MADLIRA

Malware Detection using Learning and Information Retrieval for Android

Overview

MADLIRA is an Android static malware detector. It takes as input a set of Android malwares and a set of Android benwares and can either (1) extract a malicious API graph representing the malicious behaviors of the Android malwares in the set; or (2) learn to classify Android malwares without extracting the malicious behaviors. These phases are called the training phases. Then, given a new Android application, MADLIRA checks whether it is malicious or not.

Installing

Download file MADLIRA.7z which contains executable files and decompress it.
Download file MADLIRA_Data.7z which contains training data and decompress it.

Installed Data:

MADLIRA.jar is the main application.
noAPI.txt declares the prefix of APIs.
family.txt lists malwares by family.
Folder TrainData contains the training configuration and training model.
Folder Samples contains sample data.
Folder TempData contains data for kernel computation.

Functionality

This tool has two main components: TFIDF component, which extracts the malicious behaviors and uses these malicious behaviors to check whether a new application is malicious or not (read paper [1] for more details), and SVM component, which applies Random walk Graph kernel based support vector machines to classify malwares from benign programs (read paper [2] for more details).

TFIDF component

TFIDF component

Extraction of Malicious Behaviors Module takes as input a set of malwares and a set of benwares. After applying the Graph Computation component to extract their corresponding API call graphs, these graphs are fed to the Malicious Graph Computation component to compute the malicious API graph. This component implements the TFIDF weighting term scheme introduced in [1] to compute the malicious behaviors. It outputs malicious API graphs representing the malicious behaviors.

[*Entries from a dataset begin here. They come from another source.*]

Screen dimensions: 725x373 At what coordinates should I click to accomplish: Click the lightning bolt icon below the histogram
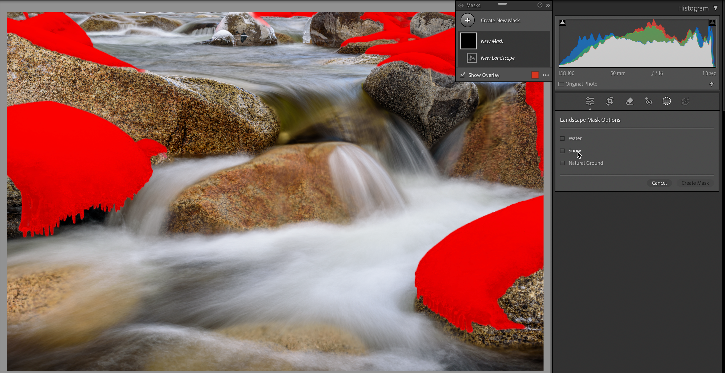pos(712,84)
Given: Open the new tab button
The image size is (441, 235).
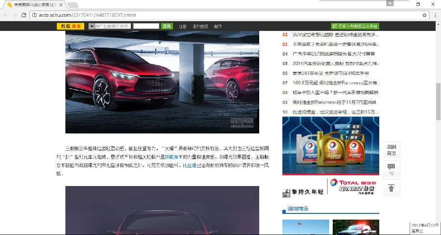Looking at the screenshot, I should point(73,5).
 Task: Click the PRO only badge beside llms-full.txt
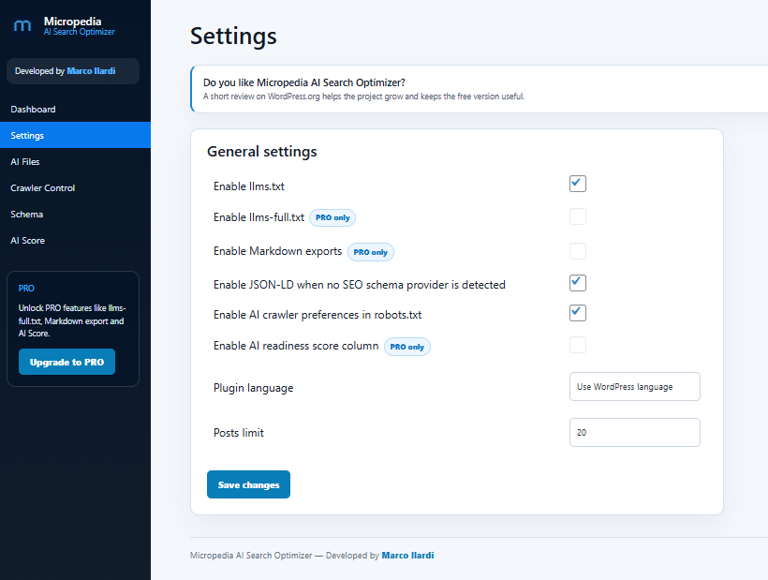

Malicious Behavior Detection Module takes as input a binary program. It first applies the Graph Computation component to compute its corresponding API call graph. Then, it checks whether this graph contains any malicious behavior from the malicious API graphs (the output of Extraction of Malicious Behaviors Module) or not. If this program contains any malicious behavior, the output is Malicious!. Otherwise, the output is Benign!.

Command: MADLIRA TFIDF

For this component, there are two functions: the training function (Malicious behavior extraction) and the test function (Malicious behavior detection)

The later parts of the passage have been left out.